“The Coronavirus Actually Has Some Good in it”
I’ve received this email from a real estate firm twice in the past few days.
I see a lot of absurd emails. Some are actually absurd by design. This is one of the secrets to why phishing attacks are effective via email:
But this email appears sincere in its messaging, which is downright ridiculous.
Below is the email:
Here is the full message, lest I be accused of taking this out of context:
The Wuhan coronavirus, which has killed more than 80 people and infected thousands more in China, is making fixed mortgage rates cheaper! Investors are retreating to safe-haven asset classes amid an uptick in reported cases around the world, which could send mortgage rates even lower than than current rates, which are as low as 3.31%.
So, with inventories low (they are actually VERY low), and money being cheap, NOW is the time to sell! Low inventory means higher prices, and cheap money means more buyers (especially with more people being employed!).

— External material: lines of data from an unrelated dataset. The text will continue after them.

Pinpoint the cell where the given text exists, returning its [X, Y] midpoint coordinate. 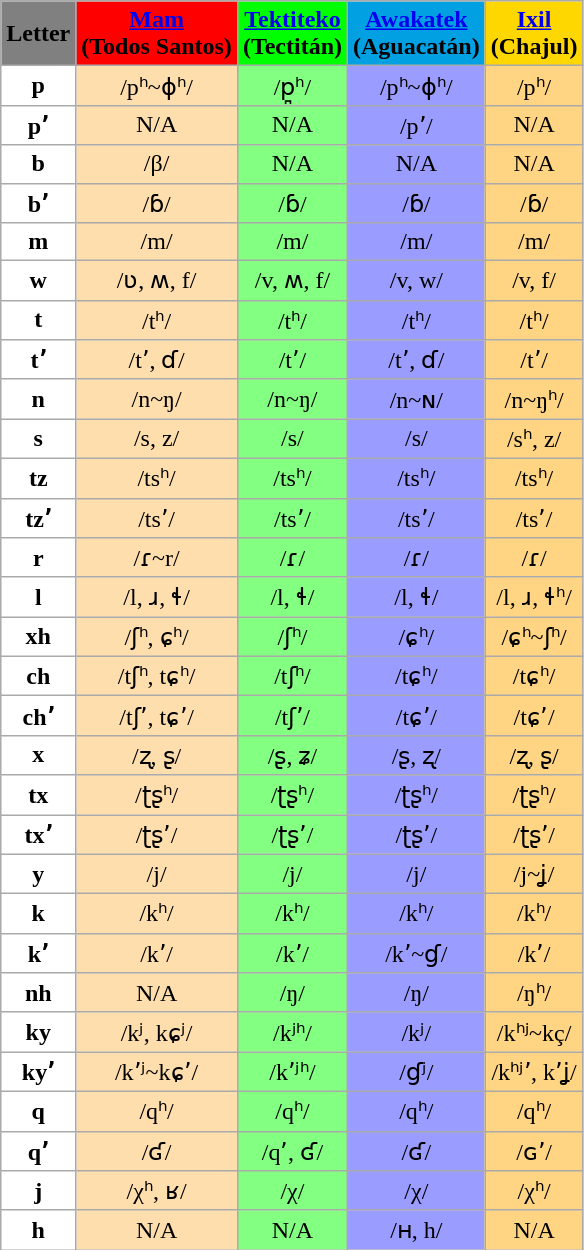
/ɾ~r/ [157, 558]
/ʋ, ʍ, f/ [157, 281]
qʼ [38, 1151]
s [38, 439]
/tʃʰ/ [292, 676]
/ʂ, ʐ/ [417, 755]
p [38, 86]
t [38, 320]
/j~ʝ/ [534, 874]
Ixil (Chajul) [534, 34]
/v, ʍ, f/ [292, 281]
/pʰ/ [534, 86]
/χʰ, ʁ/ [157, 1191]
/pʼ/ [417, 125]
/n~ŋʰ/ [534, 399]
Tektiteko (Tectitán) [292, 34]
/kʲʰ/ [292, 1032]
/tʃʼ, tɕʼ/ [157, 716]
kyʼ [38, 1072]
/χʰ/ [534, 1191]
/kʼʲʰ/ [292, 1072]
/ɠʲ/ [417, 1072]
l [38, 597]
tx [38, 795]
ch [38, 676]
x [38, 755]
/l, ɹ, ɬʰ/ [534, 597]
/ɕʰ/ [417, 637]
/ŋʰ/ [534, 993]
k [38, 914]
/ʃʰ, ɕʰ/ [157, 637]
ky [38, 1032]
Mam (Todos Santos) [157, 34]
/kʲ/ [417, 1032]
/kʼ~ɠ/ [417, 953]
/ɕʰ~ʃʰ/ [534, 637]
txʼ [38, 834]
m [38, 242]
/v, f/ [534, 281]
/tʃʼ/ [292, 716]
tʼ [38, 360]
tzʼ [38, 518]
w [38, 281]
q [38, 1111]
/p̪ʰ/ [292, 86]
/tʃʰ, tɕʰ/ [157, 676]
xh [38, 637]
h [38, 1230]
/ɢʼ/ [534, 1151]
tz [38, 478]
/l, ɹ, ɬ/ [157, 597]
/kʼʲ~kɕʼ/ [157, 1072]
/kʰʲʼ, kʼʝ/ [534, 1072]
/β/ [157, 164]
/v, w/ [417, 281]
/ʂ, ʑ/ [292, 755]
/s, z/ [157, 439]
kʼ [38, 953]
chʼ [38, 716]
pʼ [38, 125]
/kʰʲ~kç/ [534, 1032]
/ʜ, h/ [417, 1230]
/ʃʰ/ [292, 637]
Letter [38, 34]
nh [38, 993]
y [38, 874]
r [38, 558]
/n~ɴ/ [417, 399]
bʼ [38, 203]
Awakatek (Aguacatán) [417, 34]
/qʼ, ʛ/ [292, 1151]
n [38, 399]
/sʰ, z/ [534, 439]
b [38, 164]
j [38, 1191]
/kʲ, kɕʲ/ [157, 1032]
Provide the (x, y) coordinate of the cell's center where the given text is located.  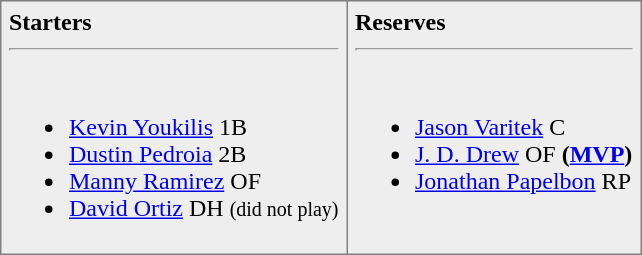
Starters Kevin Youkilis 1BDustin Pedroia 2BManny Ramirez OFDavid Ortiz DH (did not play) (174, 128)
Reserves Jason Varitek CJ. D. Drew OF (MVP)Jonathan Papelbon RP (494, 128)
Return (x, y) of the center of cell containing provided text 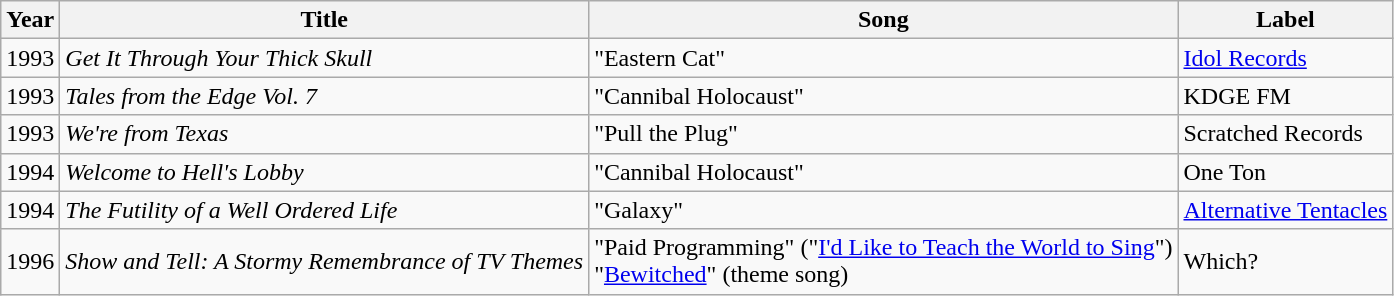
KDGE FM (1286, 96)
"Pull the Plug" (884, 134)
We're from Texas (324, 134)
Title (324, 20)
"Galaxy" (884, 210)
Alternative Tentacles (1286, 210)
"Eastern Cat" (884, 58)
Show and Tell: A Stormy Remembrance of TV Themes (324, 262)
Scratched Records (1286, 134)
Which? (1286, 262)
Get It Through Your Thick Skull (324, 58)
Welcome to Hell's Lobby (324, 172)
Idol Records (1286, 58)
Year (30, 20)
1996 (30, 262)
Tales from the Edge Vol. 7 (324, 96)
One Ton (1286, 172)
Song (884, 20)
The Futility of a Well Ordered Life (324, 210)
"Paid Programming" ("I'd Like to Teach the World to Sing")"Bewitched" (theme song) (884, 262)
Label (1286, 20)
For the text-containing cell, return its midpoint in (X, Y) coordinate format. 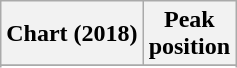
Chart (2018) (72, 34)
Peakposition (189, 34)
Return (X, Y) of the center of cell containing provided text 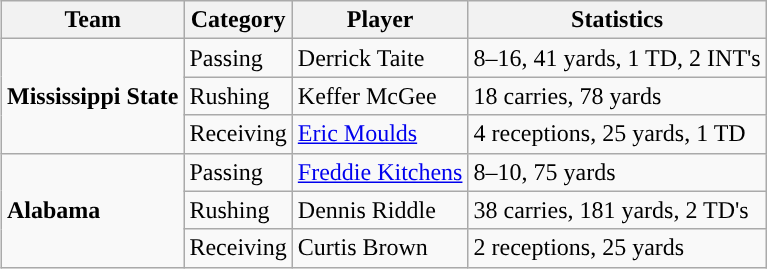
Statistics (617, 20)
18 carries, 78 yards (617, 96)
Curtis Brown (380, 248)
Keffer McGee (380, 96)
38 carries, 181 yards, 2 TD's (617, 210)
Category (238, 20)
Player (380, 20)
Mississippi State (92, 96)
2 receptions, 25 yards (617, 248)
8–16, 41 yards, 1 TD, 2 INT's (617, 58)
Alabama (92, 210)
Team (92, 20)
Freddie Kitchens (380, 172)
Eric Moulds (380, 134)
4 receptions, 25 yards, 1 TD (617, 134)
Dennis Riddle (380, 210)
8–10, 75 yards (617, 172)
Derrick Taite (380, 58)
Return the (X, Y) coordinate for the center point of the cell that contains the specified text.  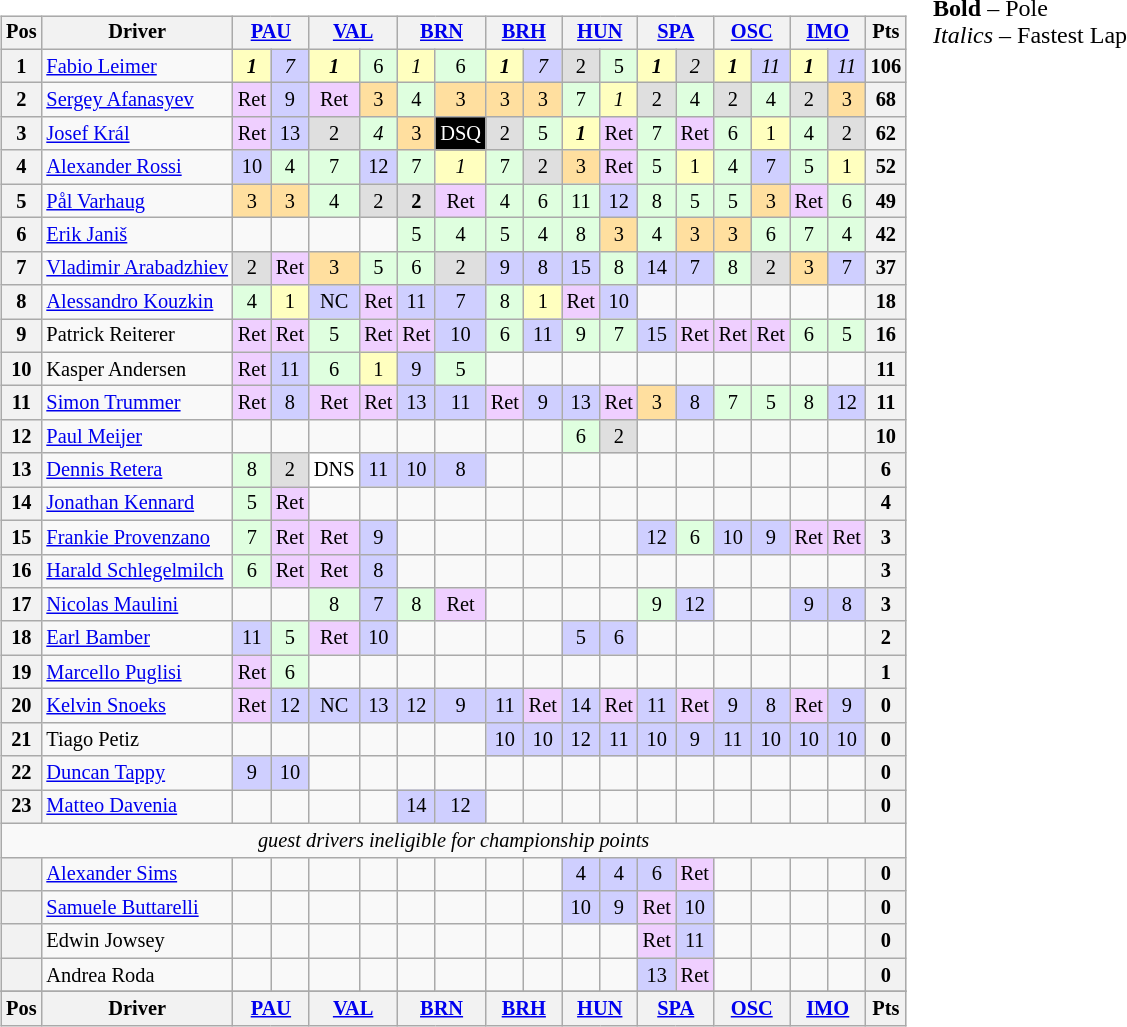
Simon Trummer (136, 403)
37 (886, 268)
62 (886, 134)
Josef Král (136, 134)
Kelvin Snoeks (136, 706)
Erik Janiš (136, 235)
Tiago Petiz (136, 739)
DSQ (460, 134)
Alexander Sims (136, 874)
Andrea Roda (136, 975)
guest drivers ineligible for championship points (454, 840)
52 (886, 167)
Earl Bamber (136, 638)
Patrick Reiterer (136, 336)
DNS (334, 470)
Edwin Jowsey (136, 941)
Vladimir Arabadzhiev (136, 268)
Frankie Provenzano (136, 537)
Alessandro Kouzkin (136, 302)
22 (21, 773)
Jonathan Kennard (136, 504)
Marcello Puglisi (136, 672)
Nicolas Maulini (136, 605)
Sergey Afanasyev (136, 100)
Duncan Tappy (136, 773)
Kasper Andersen (136, 369)
17 (21, 605)
42 (886, 235)
23 (21, 807)
Paul Meijer (136, 437)
21 (21, 739)
20 (21, 706)
49 (886, 201)
Samuele Buttarelli (136, 908)
106 (886, 66)
Dennis Retera (136, 470)
Pål Varhaug (136, 201)
68 (886, 100)
Alexander Rossi (136, 167)
Fabio Leimer (136, 66)
Harald Schlegelmilch (136, 571)
19 (21, 672)
Matteo Davenia (136, 807)
Output the [X, Y] coordinate of the center of the cell containing the given text.  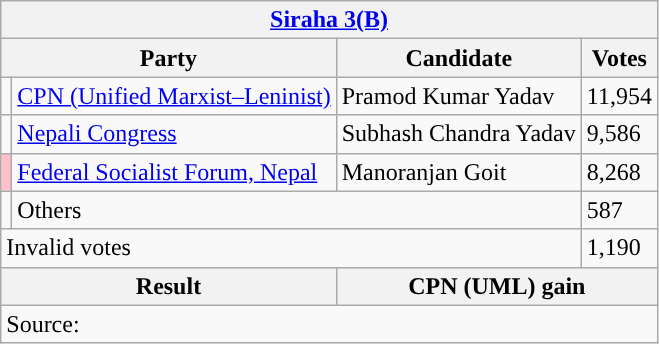
11,954 [619, 96]
CPN (UML) gain [496, 286]
587 [619, 210]
Invalid votes [291, 248]
Nepali Congress [174, 134]
Source: [330, 324]
Manoranjan Goit [458, 172]
Federal Socialist Forum, Nepal [174, 172]
Subhash Chandra Yadav [458, 134]
Result [168, 286]
9,586 [619, 134]
Pramod Kumar Yadav [458, 96]
CPN (Unified Marxist–Leninist) [174, 96]
Siraha 3(B) [330, 20]
1,190 [619, 248]
Candidate [458, 58]
Votes [619, 58]
Others [296, 210]
8,268 [619, 172]
Party [168, 58]
Extract the [X, Y] coordinate from the center of the cell holding the provided text.  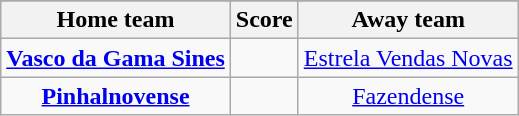
Pinhalnovense [116, 96]
Score [264, 20]
Home team [116, 20]
Fazendense [408, 96]
Estrela Vendas Novas [408, 58]
Away team [408, 20]
Vasco da Gama Sines [116, 58]
Determine the (x, y) coordinate at the center of the cell enclosing the given text.  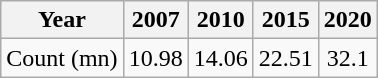
2007 (156, 20)
22.51 (286, 58)
Year (62, 20)
10.98 (156, 58)
32.1 (348, 58)
2010 (220, 20)
14.06 (220, 58)
2020 (348, 20)
2015 (286, 20)
Count (mn) (62, 58)
Search for the cell housing the specified text and yield its [X, Y] center coordinate. 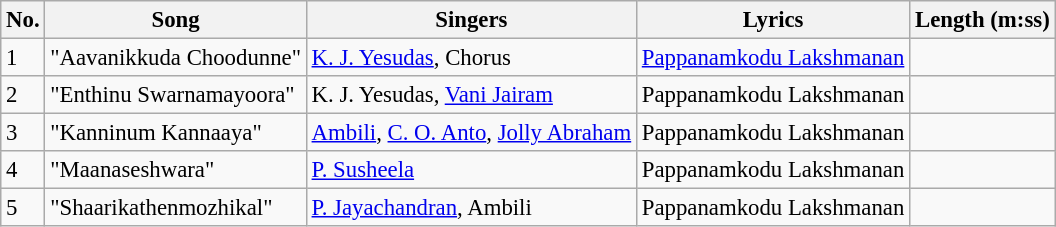
2 [23, 95]
"Shaarikathenmozhikal" [176, 208]
Length (m:ss) [982, 20]
"Aavanikkuda Choodunne" [176, 58]
P. Jayachandran, Ambili [471, 208]
4 [23, 170]
Ambili, C. O. Anto, Jolly Abraham [471, 133]
K. J. Yesudas, Vani Jairam [471, 95]
3 [23, 133]
"Kanninum Kannaaya" [176, 133]
P. Susheela [471, 170]
Lyrics [772, 20]
"Enthinu Swarnamayoora" [176, 95]
K. J. Yesudas, Chorus [471, 58]
Singers [471, 20]
"Maanaseshwara" [176, 170]
Song [176, 20]
1 [23, 58]
5 [23, 208]
No. [23, 20]
From the cell containing the given text, extract its center point as (X, Y) coordinate. 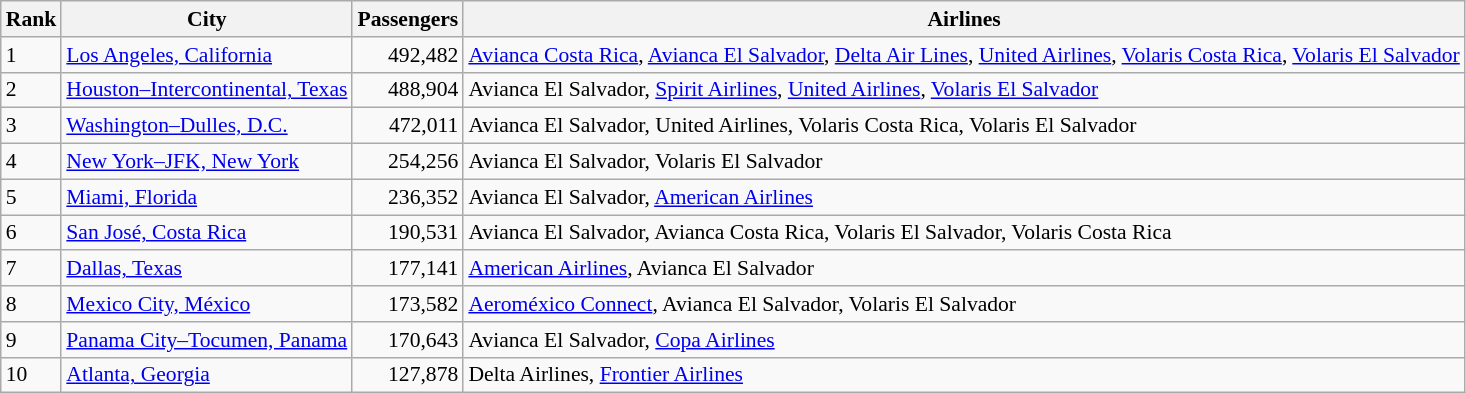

If you are ready to move — downsizing, upsizing — or buying an investment property, it really does not get any better than this!
Call me, Pat Dornan, at 410–707–1885. I am also an MHIC-licensed contractor, so can provide whatever you need as you get ready to sell, buy, or invest!
There are many things wrong with this email:
- First of all, the subject line and general message that I can profit off of the Coronavirus is despicable. I honestly thought it was a prank when I first saw it. It’s not only insensitive to those who have died, but it trivializes the seriousness of the spread of the Coronavirus.
- Second, if you are going to try to sensationalize a global issue to make money — at least get the stats right. At the time I received this email, the death toll from the coronavirus is now 1,113 in mainland China after 97 victims were added today, compared with 108 the previous day.
- Third, this email is total spam (I never signed up for it) and I don’t Even live in the area where this agent is promoting capitalizing on the Coronavirus scare.
Sometimes it is really worth rereading your emails to ensure you are not (potentially) offending clients and customers.